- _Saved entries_
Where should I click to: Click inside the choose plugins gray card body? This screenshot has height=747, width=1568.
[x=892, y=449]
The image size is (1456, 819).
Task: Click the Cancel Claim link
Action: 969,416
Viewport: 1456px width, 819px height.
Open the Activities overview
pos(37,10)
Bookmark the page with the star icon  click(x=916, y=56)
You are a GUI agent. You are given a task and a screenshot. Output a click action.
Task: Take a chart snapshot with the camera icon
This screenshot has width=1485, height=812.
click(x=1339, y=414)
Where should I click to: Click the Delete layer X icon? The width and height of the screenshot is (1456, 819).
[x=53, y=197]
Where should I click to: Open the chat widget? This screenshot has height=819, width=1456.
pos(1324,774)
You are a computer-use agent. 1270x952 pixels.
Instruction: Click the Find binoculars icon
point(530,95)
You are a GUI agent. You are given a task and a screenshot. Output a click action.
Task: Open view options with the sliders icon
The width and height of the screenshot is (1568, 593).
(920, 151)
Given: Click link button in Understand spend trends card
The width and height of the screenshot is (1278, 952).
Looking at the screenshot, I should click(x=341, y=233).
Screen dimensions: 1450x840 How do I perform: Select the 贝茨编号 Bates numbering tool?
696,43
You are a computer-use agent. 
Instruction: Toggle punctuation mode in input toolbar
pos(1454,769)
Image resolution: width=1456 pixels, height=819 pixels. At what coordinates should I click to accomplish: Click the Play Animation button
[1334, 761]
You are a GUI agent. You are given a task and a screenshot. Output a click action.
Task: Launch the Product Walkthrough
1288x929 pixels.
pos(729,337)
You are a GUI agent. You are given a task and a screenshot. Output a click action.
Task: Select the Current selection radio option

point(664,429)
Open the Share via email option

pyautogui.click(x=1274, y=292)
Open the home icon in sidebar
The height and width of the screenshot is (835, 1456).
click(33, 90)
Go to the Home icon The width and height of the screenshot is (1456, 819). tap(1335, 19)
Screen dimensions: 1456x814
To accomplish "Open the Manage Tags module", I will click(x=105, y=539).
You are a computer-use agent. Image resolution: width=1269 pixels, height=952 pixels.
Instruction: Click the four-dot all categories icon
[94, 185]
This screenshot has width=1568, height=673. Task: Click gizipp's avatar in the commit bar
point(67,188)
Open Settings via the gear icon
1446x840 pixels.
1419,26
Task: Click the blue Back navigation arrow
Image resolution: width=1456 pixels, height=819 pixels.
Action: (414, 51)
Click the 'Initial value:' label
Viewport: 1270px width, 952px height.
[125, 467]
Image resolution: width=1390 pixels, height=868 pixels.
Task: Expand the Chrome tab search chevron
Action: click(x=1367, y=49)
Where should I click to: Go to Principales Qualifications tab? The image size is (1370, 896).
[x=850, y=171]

- _Requirement_
Write every entry out again. Keep each one exact.

- _Exercise response_
Where should I click to: Click inside the choose plugins gray card body? This screenshot has height=747, width=1568.
[x=892, y=449]
The image size is (1456, 819).
Task: Click the Cancel Claim link
Action: 969,416
Viewport: 1456px width, 819px height.
Open the Activities overview
pos(37,10)
Bookmark the page with the star icon  click(x=916, y=56)
You are a GUI agent. You are given a task and a screenshot. Output a click action.
Task: Take a chart snapshot with the camera icon
This screenshot has width=1485, height=812.
click(x=1339, y=414)
Where should I click to: Click the Delete layer X icon? The width and height of the screenshot is (1456, 819).
[x=53, y=197]
Where should I click to: Open the chat widget? This screenshot has height=819, width=1456.
pos(1324,774)
You are a computer-use agent. 1270x952 pixels.
Instruction: Click the Find binoculars icon
point(530,95)
You are a GUI agent. You are given a task and a screenshot. Output a click action.
Task: Open view options with the sliders icon
The width and height of the screenshot is (1568, 593).
(920, 151)
Given: Click link button in Understand spend trends card
The width and height of the screenshot is (1278, 952).
Looking at the screenshot, I should click(x=341, y=233).
Screen dimensions: 1450x840 How do I perform: Select the 贝茨编号 Bates numbering tool?
696,43
You are a computer-use agent. 
Instruction: Toggle punctuation mode in input toolbar
pos(1454,769)
Image resolution: width=1456 pixels, height=819 pixels. At what coordinates should I click to accomplish: Click the Play Animation button
[1334, 761]
You are a GUI agent. You are given a task and a screenshot. Output a click action.
Task: Launch the Product Walkthrough
1288x929 pixels.
pos(729,337)
You are a GUI agent. You are given a task and a screenshot. Output a click action.
Task: Select the Current selection radio option

point(664,429)
Open the Share via email option

pyautogui.click(x=1274, y=292)
Open the home icon in sidebar
The height and width of the screenshot is (835, 1456).
click(33, 90)
Go to the Home icon The width and height of the screenshot is (1456, 819). tap(1335, 19)
Screen dimensions: 1456x814
To accomplish "Open the Manage Tags module", I will click(x=105, y=539).
You are a computer-use agent. Image resolution: width=1269 pixels, height=952 pixels.
Instruction: Click the four-dot all categories icon
[94, 185]
This screenshot has width=1568, height=673. Task: Click gizipp's avatar in the commit bar
point(67,188)
Open Settings via the gear icon
1446x840 pixels.
1419,26
Task: Click the blue Back navigation arrow
Image resolution: width=1456 pixels, height=819 pixels.
Action: (414, 51)
Click the 'Initial value:' label
Viewport: 1270px width, 952px height.
[125, 467]
Image resolution: width=1390 pixels, height=868 pixels.
Task: Expand the Chrome tab search chevron
Action: click(x=1367, y=49)
Where should I click to: Go to Principales Qualifications tab? The image size is (1370, 896).
[x=850, y=171]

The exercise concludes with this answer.